One day, as we talked over lunch in a Broome cafe, Zoe told me that a woman was staring at her. I said that she was imagining it and that no one knew her in this town. The woman then stood up to approach our table. I forbade Zoe to open her theatre mouth and said I’d do the talking. The woman apologised for interrupting but would we mind if she asked us a question?  It transpired that this woman had an old friend who was needing help cleaning her home and she asked us if we were looking for work. After telling her that we were in Broome on holiday and not interested in work, we left the café in fits of laughter.

To complete the lesson in humility, we walked around the corner to buy a couple of kit bags for Sam and Charlie. The very helpful shopkeeper asked if we were staying at the caravan park. We drove back to our small but beautiful, garden-set resort hotel where we shared the day’s moments of mirth over glass of wine by the pool.

On the beach at Lombardina in the Kimberley, Zoe mentioned that she had one last official engagement in Melbourne before returning home to New York: she was to be presented with an honorary doctorate in law at Melbourne University for which she had to write a speech. As we tossed over ideas, Peter Cook and Dudley Moore’s skit about the legal profession Sitting on the Bench from Beyond the Fringe sprang to mind and from our lips. We played with the words until we finally decided that it wouldn’t pass muster and dropped the thought of sun-baked speech writing.

When I accompanied Zoe to the official ceremony at the University, I had no idea of the content of the speech she’d been writing. I saw a tiny, sad, grieving woman clad in academic robes with her face and ‘boss’ eye peering out from under a large, floppy hat, ready to accept her doctorate. She was dwarfed by very tall, handsome professors of law and words looking extremely elegant in their academic garb. They gave suitably erudite speeches.

From the moment she approached the podium, Zoe’s audience was entranced. She spoke of not having any degrees, although I knew she had lectured in theatre studies in universities across the United States, but she considered that every major production was like getting a university degree. She followed by saying how she spent her early professional theatre career at Melbourne University in the 1950s as part of the University Theatre Repertory Company at the Union Theatre and  forerunner to the Melbourne Theatre Company. She indicated that today, through gaining this honour, she had come full circle back to the University. She enthralled the gathering with her presentation and depth of understanding of the importance of education.
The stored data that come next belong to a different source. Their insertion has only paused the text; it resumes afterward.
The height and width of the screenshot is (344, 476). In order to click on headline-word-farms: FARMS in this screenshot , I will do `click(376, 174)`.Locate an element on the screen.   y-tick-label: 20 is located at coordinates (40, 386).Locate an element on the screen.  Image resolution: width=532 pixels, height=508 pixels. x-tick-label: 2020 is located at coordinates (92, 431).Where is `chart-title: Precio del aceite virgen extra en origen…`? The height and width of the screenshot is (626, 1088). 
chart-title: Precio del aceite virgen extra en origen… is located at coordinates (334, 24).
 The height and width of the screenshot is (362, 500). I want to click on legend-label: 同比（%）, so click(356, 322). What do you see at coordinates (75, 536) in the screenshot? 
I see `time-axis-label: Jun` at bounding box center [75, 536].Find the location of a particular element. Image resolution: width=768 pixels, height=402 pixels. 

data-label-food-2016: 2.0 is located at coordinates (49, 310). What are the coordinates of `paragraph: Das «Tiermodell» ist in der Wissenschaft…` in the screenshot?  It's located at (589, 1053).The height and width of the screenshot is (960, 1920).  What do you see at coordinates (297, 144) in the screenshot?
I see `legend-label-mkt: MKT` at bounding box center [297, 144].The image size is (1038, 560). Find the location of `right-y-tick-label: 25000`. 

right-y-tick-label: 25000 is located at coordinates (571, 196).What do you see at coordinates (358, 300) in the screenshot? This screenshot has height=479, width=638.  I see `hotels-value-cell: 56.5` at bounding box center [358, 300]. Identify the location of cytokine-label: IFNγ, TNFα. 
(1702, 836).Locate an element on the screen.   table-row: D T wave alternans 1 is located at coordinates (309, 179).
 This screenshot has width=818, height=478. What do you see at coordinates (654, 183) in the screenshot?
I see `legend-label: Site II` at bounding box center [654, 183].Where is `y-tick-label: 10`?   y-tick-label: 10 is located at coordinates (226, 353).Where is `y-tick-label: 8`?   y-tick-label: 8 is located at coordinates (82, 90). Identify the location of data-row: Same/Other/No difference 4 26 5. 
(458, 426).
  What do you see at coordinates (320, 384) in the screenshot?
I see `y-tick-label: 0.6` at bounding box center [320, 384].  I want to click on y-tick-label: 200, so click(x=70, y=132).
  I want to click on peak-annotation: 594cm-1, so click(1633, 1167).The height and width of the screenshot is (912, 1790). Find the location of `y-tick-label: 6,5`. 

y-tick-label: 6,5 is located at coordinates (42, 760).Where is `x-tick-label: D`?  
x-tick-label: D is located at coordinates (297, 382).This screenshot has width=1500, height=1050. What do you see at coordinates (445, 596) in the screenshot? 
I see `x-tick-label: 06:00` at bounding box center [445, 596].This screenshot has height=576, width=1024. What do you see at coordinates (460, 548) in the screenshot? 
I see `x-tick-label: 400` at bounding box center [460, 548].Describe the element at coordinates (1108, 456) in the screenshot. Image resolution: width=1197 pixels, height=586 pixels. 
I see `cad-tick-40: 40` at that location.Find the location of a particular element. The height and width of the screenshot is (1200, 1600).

As always, she delivered her speech from the heart, with humour and making full use of her diaphragm.

Zoe returned to America where she continued to work on the stage in another five productions, in benefits, the feature films, Extremely Loud & Incredibly Close and Birth and in the Lilo and Stitch animation series from which a younger generation know her as the commanding voice of Grand Councilwoman.

Zoe held a large part of Australia in her heart. It was the work opportunities that took her away from her country. Zoe’s great passion was for the stage, for the thrill of the live audience and to be part of the ensemble. She never forgot those Australians who nurtured her early career and she made a point of visiting them whenever she returned to her home country.